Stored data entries
★ ★ ★ ★ ★ ★ ★
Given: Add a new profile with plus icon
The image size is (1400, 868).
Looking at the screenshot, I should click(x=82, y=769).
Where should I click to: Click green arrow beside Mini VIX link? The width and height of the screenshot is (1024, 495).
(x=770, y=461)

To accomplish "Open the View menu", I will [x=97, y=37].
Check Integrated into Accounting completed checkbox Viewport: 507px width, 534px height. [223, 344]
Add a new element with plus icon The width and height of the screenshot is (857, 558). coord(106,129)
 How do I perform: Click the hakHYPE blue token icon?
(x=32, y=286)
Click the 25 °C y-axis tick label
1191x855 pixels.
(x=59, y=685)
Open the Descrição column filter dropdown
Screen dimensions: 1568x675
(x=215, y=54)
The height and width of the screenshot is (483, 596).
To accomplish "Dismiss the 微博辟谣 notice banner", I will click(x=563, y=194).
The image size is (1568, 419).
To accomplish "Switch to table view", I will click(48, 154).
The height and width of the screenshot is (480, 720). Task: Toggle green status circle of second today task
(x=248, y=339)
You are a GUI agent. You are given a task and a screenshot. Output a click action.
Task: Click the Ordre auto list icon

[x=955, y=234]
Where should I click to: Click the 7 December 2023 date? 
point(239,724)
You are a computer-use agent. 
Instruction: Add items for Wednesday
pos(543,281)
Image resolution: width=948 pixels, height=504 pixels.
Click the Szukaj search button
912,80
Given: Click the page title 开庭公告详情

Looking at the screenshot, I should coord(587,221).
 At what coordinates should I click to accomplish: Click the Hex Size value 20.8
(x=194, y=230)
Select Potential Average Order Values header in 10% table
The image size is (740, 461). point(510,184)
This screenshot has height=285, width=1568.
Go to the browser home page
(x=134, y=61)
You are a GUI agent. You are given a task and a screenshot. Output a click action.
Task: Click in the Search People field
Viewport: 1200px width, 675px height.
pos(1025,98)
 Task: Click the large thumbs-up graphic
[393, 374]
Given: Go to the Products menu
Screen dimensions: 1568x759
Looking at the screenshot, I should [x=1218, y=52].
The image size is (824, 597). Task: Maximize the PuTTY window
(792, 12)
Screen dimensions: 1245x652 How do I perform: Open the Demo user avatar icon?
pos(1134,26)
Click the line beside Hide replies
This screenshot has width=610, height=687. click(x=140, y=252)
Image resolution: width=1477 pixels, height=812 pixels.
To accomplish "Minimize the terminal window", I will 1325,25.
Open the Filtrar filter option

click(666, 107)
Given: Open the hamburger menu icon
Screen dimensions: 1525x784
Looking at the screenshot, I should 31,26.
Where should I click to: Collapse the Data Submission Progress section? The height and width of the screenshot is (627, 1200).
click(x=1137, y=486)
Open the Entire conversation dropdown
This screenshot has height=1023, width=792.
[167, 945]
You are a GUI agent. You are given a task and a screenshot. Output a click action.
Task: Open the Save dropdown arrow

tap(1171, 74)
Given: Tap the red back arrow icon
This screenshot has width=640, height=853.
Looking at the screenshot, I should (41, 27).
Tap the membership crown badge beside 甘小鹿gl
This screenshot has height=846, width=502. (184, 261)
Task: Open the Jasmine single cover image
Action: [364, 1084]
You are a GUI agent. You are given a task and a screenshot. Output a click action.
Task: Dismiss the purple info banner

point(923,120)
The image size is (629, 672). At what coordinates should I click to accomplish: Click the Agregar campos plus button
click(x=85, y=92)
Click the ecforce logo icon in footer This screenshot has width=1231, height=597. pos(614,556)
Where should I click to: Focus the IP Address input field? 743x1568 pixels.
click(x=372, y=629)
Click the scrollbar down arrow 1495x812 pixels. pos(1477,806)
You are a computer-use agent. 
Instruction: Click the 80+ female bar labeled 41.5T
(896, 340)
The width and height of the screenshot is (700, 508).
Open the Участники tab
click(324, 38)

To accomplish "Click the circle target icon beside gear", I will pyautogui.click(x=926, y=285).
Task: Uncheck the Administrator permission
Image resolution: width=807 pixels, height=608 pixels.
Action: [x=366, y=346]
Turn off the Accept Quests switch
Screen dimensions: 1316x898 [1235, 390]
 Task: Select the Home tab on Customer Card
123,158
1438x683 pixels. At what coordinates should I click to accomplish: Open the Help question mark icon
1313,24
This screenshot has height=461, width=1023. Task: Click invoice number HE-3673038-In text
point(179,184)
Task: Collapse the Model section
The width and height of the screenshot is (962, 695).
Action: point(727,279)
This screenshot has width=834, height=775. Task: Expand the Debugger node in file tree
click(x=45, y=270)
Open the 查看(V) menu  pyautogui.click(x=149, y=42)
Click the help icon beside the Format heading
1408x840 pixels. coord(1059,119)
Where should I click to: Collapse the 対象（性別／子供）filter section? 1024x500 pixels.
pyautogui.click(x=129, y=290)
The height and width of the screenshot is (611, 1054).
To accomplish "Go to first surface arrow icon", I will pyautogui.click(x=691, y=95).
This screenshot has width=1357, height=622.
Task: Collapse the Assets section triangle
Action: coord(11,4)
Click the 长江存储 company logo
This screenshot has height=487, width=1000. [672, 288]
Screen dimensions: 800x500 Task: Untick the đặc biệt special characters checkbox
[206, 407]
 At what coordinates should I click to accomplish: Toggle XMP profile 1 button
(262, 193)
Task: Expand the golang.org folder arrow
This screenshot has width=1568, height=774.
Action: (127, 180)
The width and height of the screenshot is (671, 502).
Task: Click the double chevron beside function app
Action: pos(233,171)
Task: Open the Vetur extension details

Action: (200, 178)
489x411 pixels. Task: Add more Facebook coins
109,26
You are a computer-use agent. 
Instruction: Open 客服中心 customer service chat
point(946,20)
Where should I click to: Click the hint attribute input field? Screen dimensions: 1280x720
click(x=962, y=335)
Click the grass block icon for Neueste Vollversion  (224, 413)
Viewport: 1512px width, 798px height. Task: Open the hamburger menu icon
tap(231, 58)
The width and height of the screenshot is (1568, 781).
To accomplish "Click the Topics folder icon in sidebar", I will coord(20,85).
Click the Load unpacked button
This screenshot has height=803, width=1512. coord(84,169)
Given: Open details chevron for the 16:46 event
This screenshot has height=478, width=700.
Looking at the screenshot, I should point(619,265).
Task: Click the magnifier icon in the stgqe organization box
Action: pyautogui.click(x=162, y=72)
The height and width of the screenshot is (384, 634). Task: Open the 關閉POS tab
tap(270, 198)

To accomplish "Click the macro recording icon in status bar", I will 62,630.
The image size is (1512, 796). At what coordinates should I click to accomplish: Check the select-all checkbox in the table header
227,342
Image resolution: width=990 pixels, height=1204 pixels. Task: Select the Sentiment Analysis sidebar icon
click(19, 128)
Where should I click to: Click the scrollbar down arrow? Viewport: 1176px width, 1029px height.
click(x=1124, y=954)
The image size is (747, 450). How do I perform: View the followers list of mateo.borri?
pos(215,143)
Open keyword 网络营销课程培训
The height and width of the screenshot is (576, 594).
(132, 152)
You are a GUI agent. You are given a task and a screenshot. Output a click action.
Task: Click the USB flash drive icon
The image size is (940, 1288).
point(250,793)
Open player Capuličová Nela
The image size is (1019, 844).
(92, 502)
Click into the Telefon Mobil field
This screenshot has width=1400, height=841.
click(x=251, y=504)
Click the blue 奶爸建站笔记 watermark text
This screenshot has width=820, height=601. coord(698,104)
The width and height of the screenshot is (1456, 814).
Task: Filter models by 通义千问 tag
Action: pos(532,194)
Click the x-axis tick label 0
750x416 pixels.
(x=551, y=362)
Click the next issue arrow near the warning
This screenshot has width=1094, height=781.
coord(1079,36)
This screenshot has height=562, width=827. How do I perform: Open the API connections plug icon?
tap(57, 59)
★ ★ ★ ★ ★ ★ ★
Say only the number of lines of the data above in which the string "folder" occurs.

-- Answer area --
2